I was ashamed of my big mouth. “Well, you know the answer yourself, there’s only one way: old father time.”

“But how long?”

“A year, or two, perhaps five.”

“And if five years haven’t helped, what then?” I said nothing. Nor did he. We continued to drink. The tavern was beginning to empty. The tall, slim waitress came past every now and then, skimming the head of the toy trader with her bare arm. He pretended not to notice, but his smile seemed increasingly bitter. And yet he was deeply affected as I could tell from his hands. He couldn’t control them as well as the
expression
in his eyes.

“It’s a bitter-sweet thing being the slave of a woman. And it’s the same for a woman. But why should he, the Oom-Pah, the lawful husband, be entitled to only sweetness and light? I’ll be honest, sometimes I beat Jarmila. Mostly Mondays. Although I danced with her nearly every Sunday in the inn as her husband was
sitting on the terrace blowing into his instrument with his fat cheeks. As his musical part dictated he played only the bass notes, emitting flaccid, gurgling sounds like a merry pig: gorged and gratified, robust and rotund. His rosy, ugly mug, smug with glee, reflected in the shiny brass belly of the horn which she’d had to polish for him in the morning until it gleamed. He played well, with gusto—and downed his beers. He allowed us to dance, the young lass and lad. But he made up for it at night, taking what was his by law. Not under sacks, to the scampering of mice, not in the stinking residue of feathers, a little blood and muck always sticking to the quills … No, upstairs in the
softest
of downy white quilts. I didn’t take it out on him, but on her. In spite of her condition. I didn’t hit her hard, mind, oh no. And she clawed at me or
half-strangled
me when I returned from a tête-à-tête with a girl at some house entrance or at the well. I wanted to get away from her. Enough was enough! I could
easily
get married: I was well-respected in the place as a qualified watchmaker and precision mechanic; not badly decorated, either, as a former artillery gunner in the war and a reservist in our Czech army. They didn’t hit one another though! And when the child came, what joy for the pair of them! The pair of them! Did he deserve it? I was the one she had wanted it from, therefore it was mine, right? Tell me honestly, could I
really leave it to him? It’s not natural, no human could do it! And I was to be left with nothing! Did he know? Did he not know? He could not possibly believe that his wife who had been barren all along, infertile, would suddenly ripen for him, bear his fruit and bring a little Oom-Pah into the world? No, oh no. The child was mine. If there’s one thing I know in this deceitful world, it’s that. At first she admitted as much. It couldn’t be otherwise. Just like me, as the pictures in the album at home will show you, the child was born with a halo of hair like rays of sun; his father-by-law, on the other hand, had been black as the night in his youth, and was now grey as sand. My dear sir, I don’t know if you have wife and child, nor whether one should wish these earthly treasures on a man who has not embarked on this path yet …” He glanced at my bare ring finger, but I didn’t respond to his question. “No,” he said, “if you’re not married yet, don’t do it. If you have never held a new-born child in your arms and if it hasn’t yet dampened your skin with its warm pee,” he was
chortling
now, a child himself, and I could see his beautiful, sharp teeth, “then let it be. I said to her: ‘Jarmila, come on, let’s go now! It’s the only way, Jarmila, believe me!’ She acted as though she didn’t understand.

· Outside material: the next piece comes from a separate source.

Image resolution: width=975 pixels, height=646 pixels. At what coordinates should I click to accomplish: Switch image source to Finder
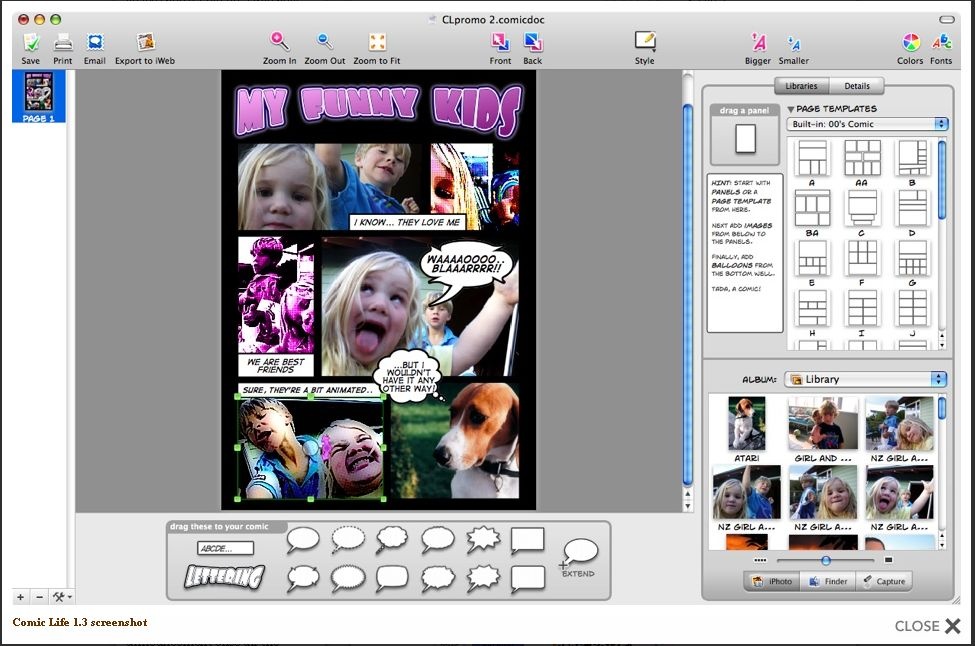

‘Go to Prague, you mean?’ she said. ‘I’d like to travel to Prague, it’s meant to be so beautiful, so
elegant
and such fun!’

‘Take our child in your arms, wrap your scarf round your head, and let’s sail from Hamburg. Come on. I’ll take care of you!’

‘Only as far as America?’ she asked in a derisive tone I didn’t know her capable of. ‘Off to America with a new-born baby on one arm and you, with only your good looks and wits to declare, on the other? Prague for a day, fine! America and the unknown? Never!
Penniless!
Forever? I think not.’

‘But what’s to become of the four of us?’ I asked, foolishly.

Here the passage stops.